[comp.unix.questions] the 10% factor

MATHRICH@umcvmb.missouri.edu (Rich Winkel UMC Math Department) (11/14/89)

I understand that allowing bsd filesystems to exceed 90% of their
capacity results in a significant reduction in performance.  This makes
a certain amount of sense to me, at least when files are being created, deleted
or appended to.  However, I've been told this is also true of static
filesystems.  For instance, if I have a 20MB partition set aside for
an nfs client's swap activity, I can't utilize the entire 20MB for the swap
file, I'm supposed to leave 10% unused to avoid a performance impact, even
though the swap file's size is unchanging.  Is
this true?  Could someone explain this to me?

Thanks,
Rich

chris@mimsy.umd.edu (Chris Torek) (11/14/89)

In article <21436@adm.BRL.MIL> MATHRICH@umcvmb.missouri.edu (Rich Winkel
UMC Math Department) writes:
>I understand that allowing bsd filesystems to exceed 90% of their
>capacity results in a significant reduction in performance.

The reserved space has two functions:

	a) it speeds up block allocation: cylinder groups with no
	   free blocks in desired rotational positions are rare.

	b) it speeds up access: since (a) is true, the chance that
	   the blocks of any single file are scattered randomly
	   about the disk is low.

>... I've been told this is also true of static filesystems.

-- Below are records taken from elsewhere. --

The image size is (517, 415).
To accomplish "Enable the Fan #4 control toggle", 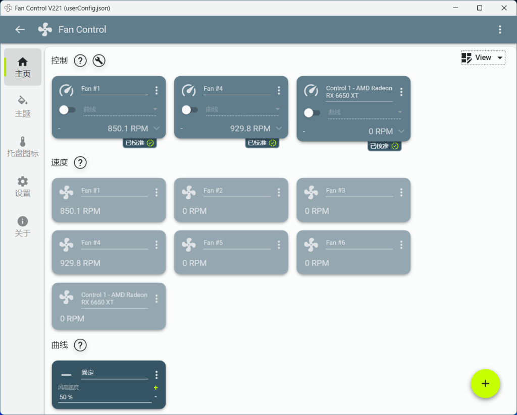I will tap(189, 109).
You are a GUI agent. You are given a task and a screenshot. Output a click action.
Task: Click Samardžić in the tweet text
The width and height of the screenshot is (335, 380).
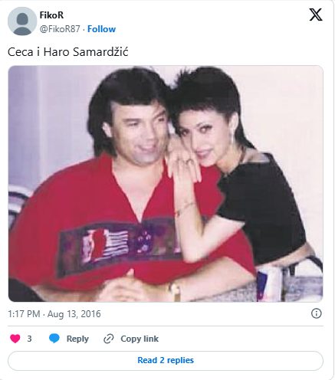click(100, 52)
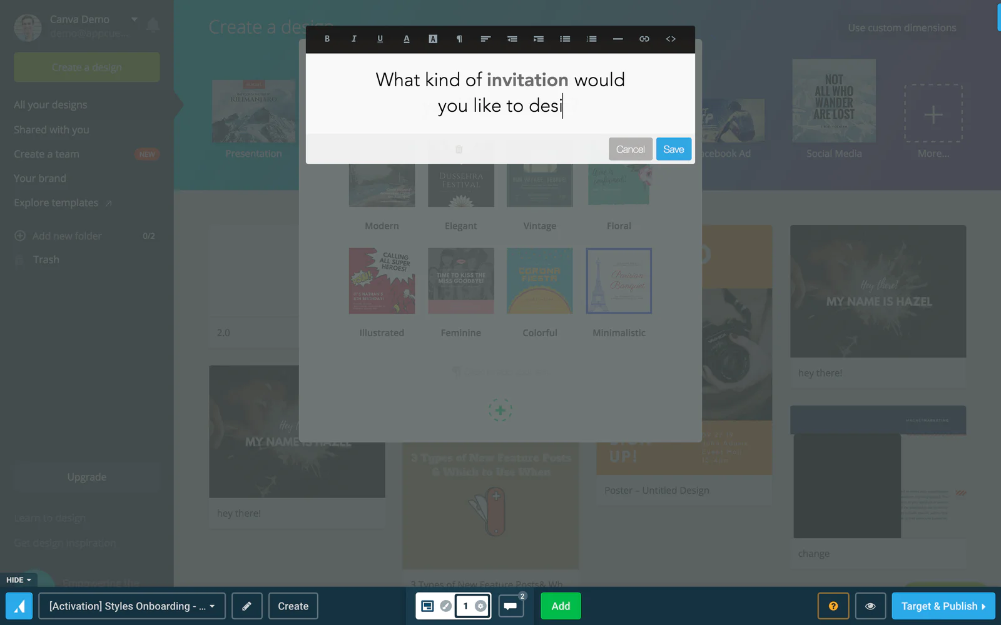Open the code view brackets icon
Image resolution: width=1001 pixels, height=625 pixels.
point(671,39)
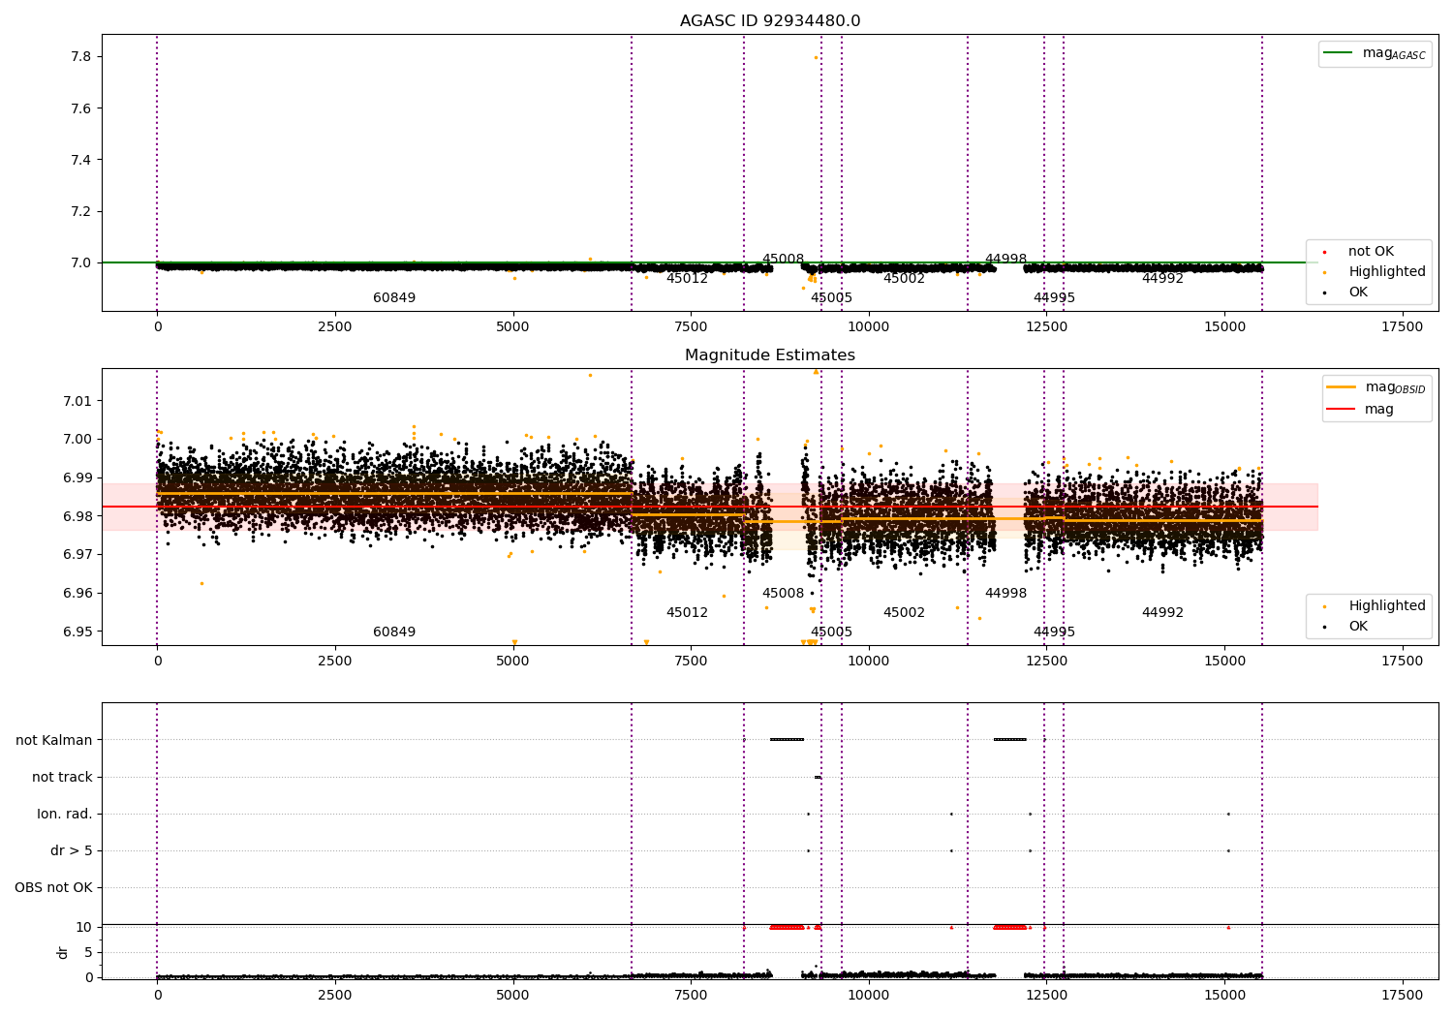The height and width of the screenshot is (1017, 1453).
Task: Click the green mag AGASC legend line
Action: (x=1338, y=53)
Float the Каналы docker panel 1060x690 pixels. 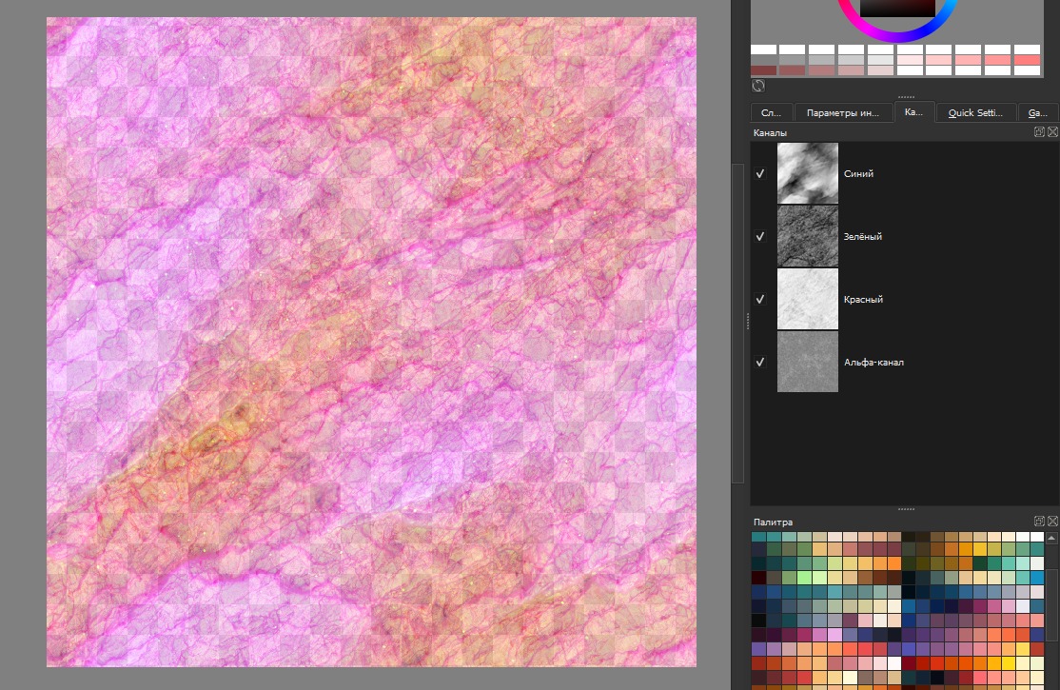[x=1039, y=133]
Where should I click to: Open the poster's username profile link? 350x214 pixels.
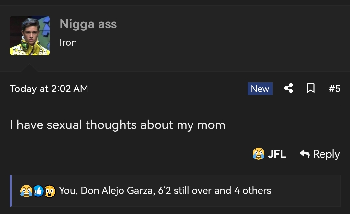tap(88, 24)
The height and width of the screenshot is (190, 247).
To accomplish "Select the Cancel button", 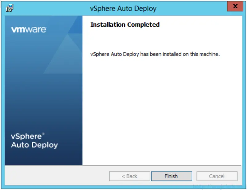I will pos(216,176).

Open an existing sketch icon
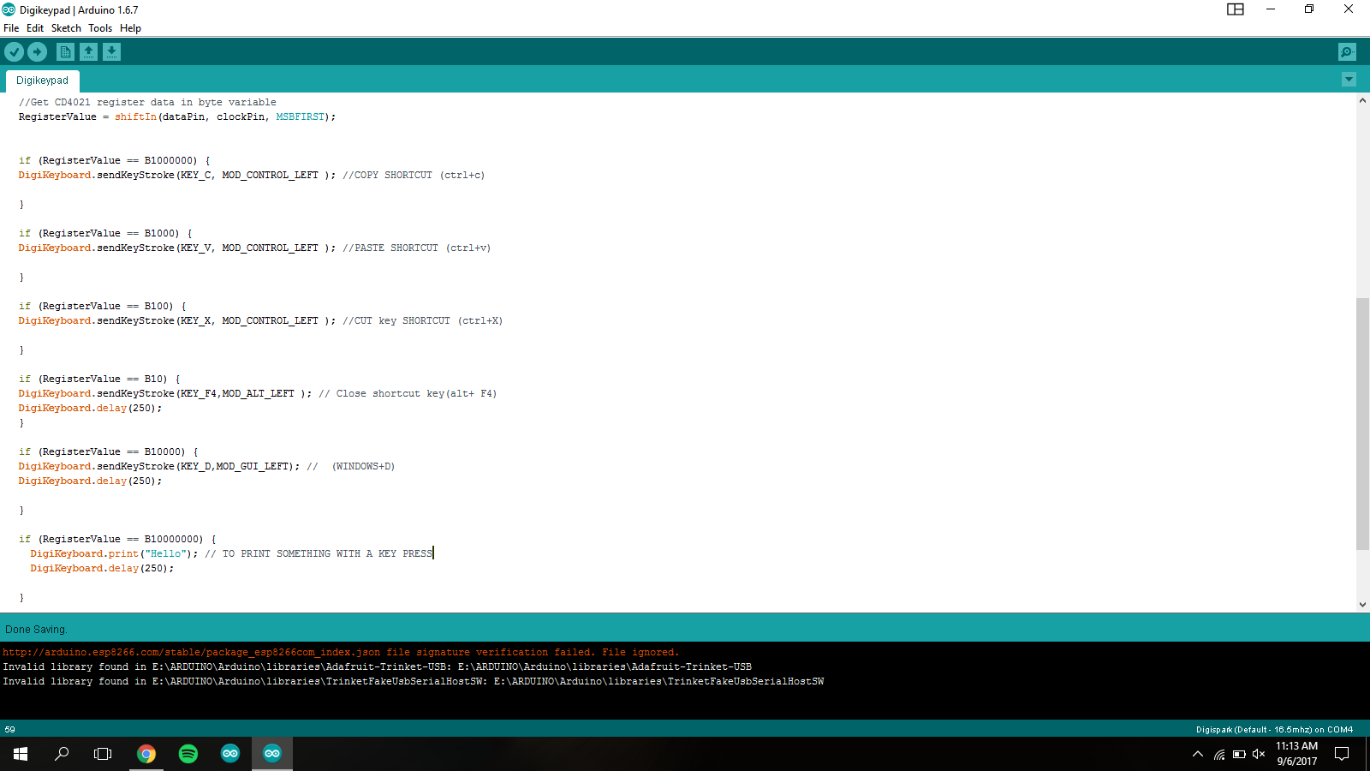88,52
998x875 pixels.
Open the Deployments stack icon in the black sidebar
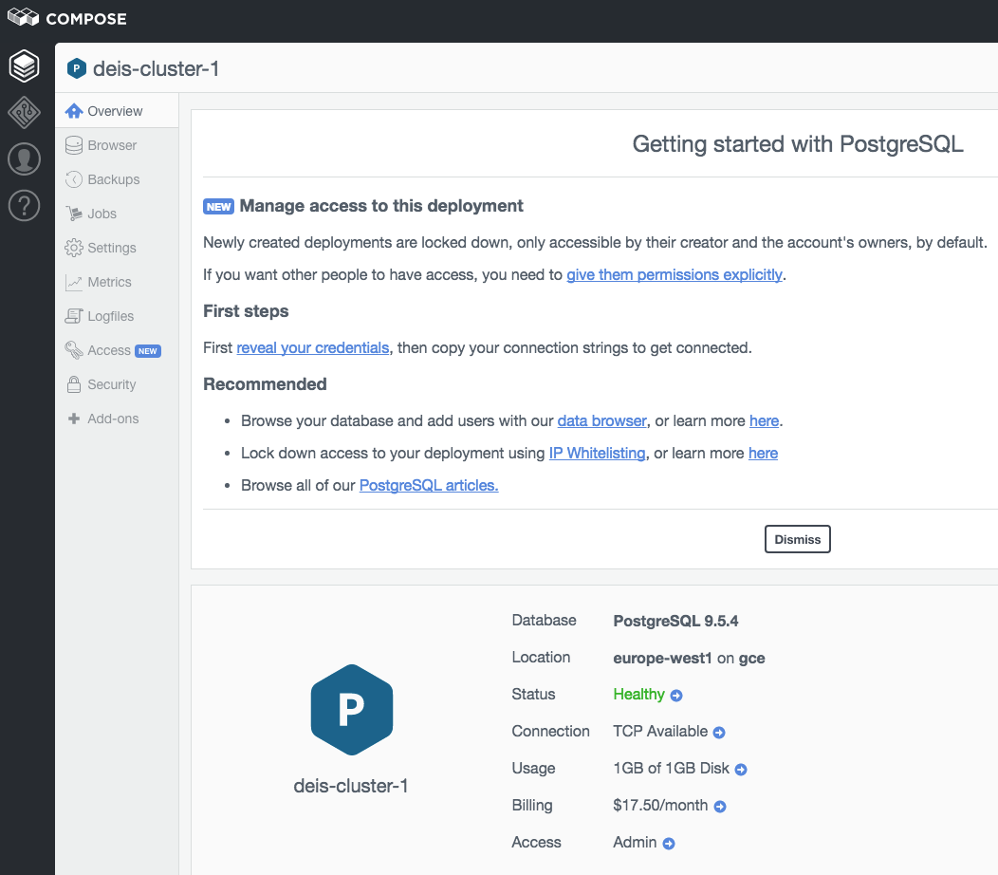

Here only part (b) matters.  If files on the file system are only
allocated once, ever, and the file system itself remains static
thereafter, there are no allocations in (a) to worry about.  The
question is then whether (b) is worth concern.  The short answer is
`probably not.'

>... if I have a 20MB partition set aside for an nfs client's swap activity,

(I can only guess that you mean `swap files for SunOS ``swap on a file''
style paging/swapping' here.  Swap partitions, in the original Unix
sense, are not file systems.)

If all the files in that partition are allocated statically---never
grow---then there is no reason to keep a 10% reserve.
-- 
In-Real-Life: Chris Torek, Univ of MD Comp Sci Dept (+1 301 454 7163)
Domain:	chris@cs.umd.edu	Path:	uunet!mimsy!chris

hitz@auspex.auspex.com (Dave Hitz) (11/18/89)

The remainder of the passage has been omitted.